Ex capo del protocollo dell'Eliseo ed ex numero due dell'ambasciata di Francia presso la Santa Sede a Roma, Laurent Stefanini è stato nominato il 5 gennaio scorso dal presidente François Hollande in consiglio dei ministri per succedere a Bruno Joubert a Villa Bonaparte, posto ormai vacante. "Non c'è figura più adatta di Stefanini per rivestire il ruolo di ambasciatore di Francia presso la Santa Sede", ha insistito la fonte del Quai d'Orsay, ribadendo più volte la "profonda conoscenza" del diplomatico dei dossier legati al mondo cattolico e alle relazioni con la Santa Sede.

A Parigi, la fonte ha anche tenuto a spiegare che Stefanini ha ottenuto "il pieno appoggio" della Conferenza episcopale francese e che per Parigi "non c'era migliore candidatura possibile". "Quanto alla sua sessualità, è una questione strettamente privata, ci asteniamo da ogni commento", puntualizzano a Parigi, spiegando che in questo genere di dossier "non c'è mai un niet", quanto piuttosto "un'assenza di risposta" sulla proposta di candidatura. "In ogni caso - ha tagliato corto - la procedura è ancora in corso". La fonte del ministero degli Esteri di Parigi ha infine rivelato che Stefanini era "osteggiato" dai militanti della Manif Pour Tous, il movimento che protestò duramente contro il progetto di legge sulle nozze gay, una delle principali riforme adottate dal governo socialista di Hollande.

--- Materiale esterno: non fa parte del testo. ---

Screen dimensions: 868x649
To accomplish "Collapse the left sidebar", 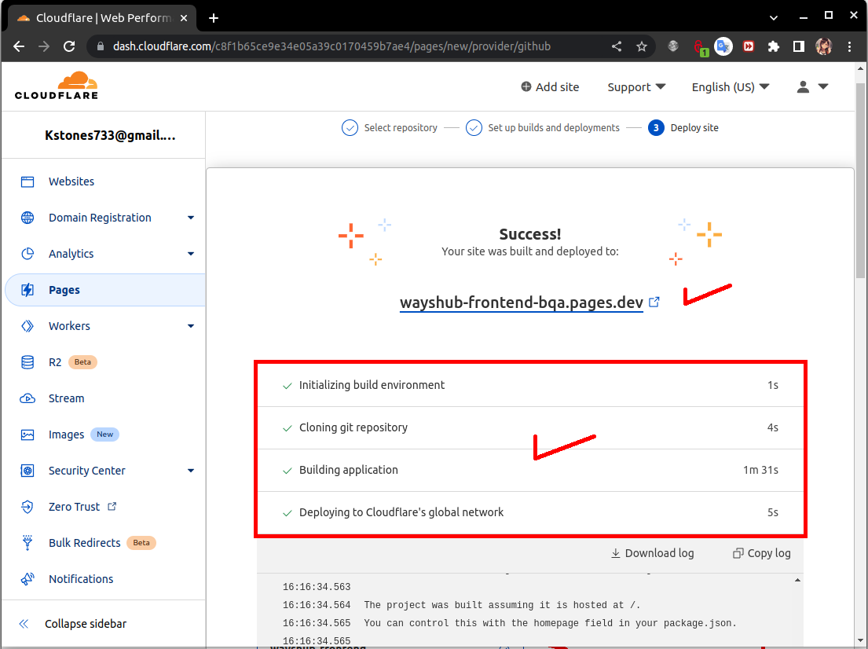I will [86, 623].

I francesi non hanno nessuna intenzione di arretrare e per ora resta lo stallo nell'affaire Stefanini. Il diplomatico francese è al centro di un braccio di ferro tra l'Eliseo e il Vaticano dopo che dalle autorità d'Oltretevere non e arrivato il via libera per quello che dovrebbe essere il nuovo ambasciatore francese presso la Santa Sede.

"Aspettiamo la risposta della Santa Sede. Laurent Stefanini presenta tutte le qualità necessarie per questo incarico a cui la Francia attribuisce tutta l'importanza che merita", ha detto il portavoce del ministero degli Esteri della Francia, Ronmain Nadal, al quotidiano Le Parisien.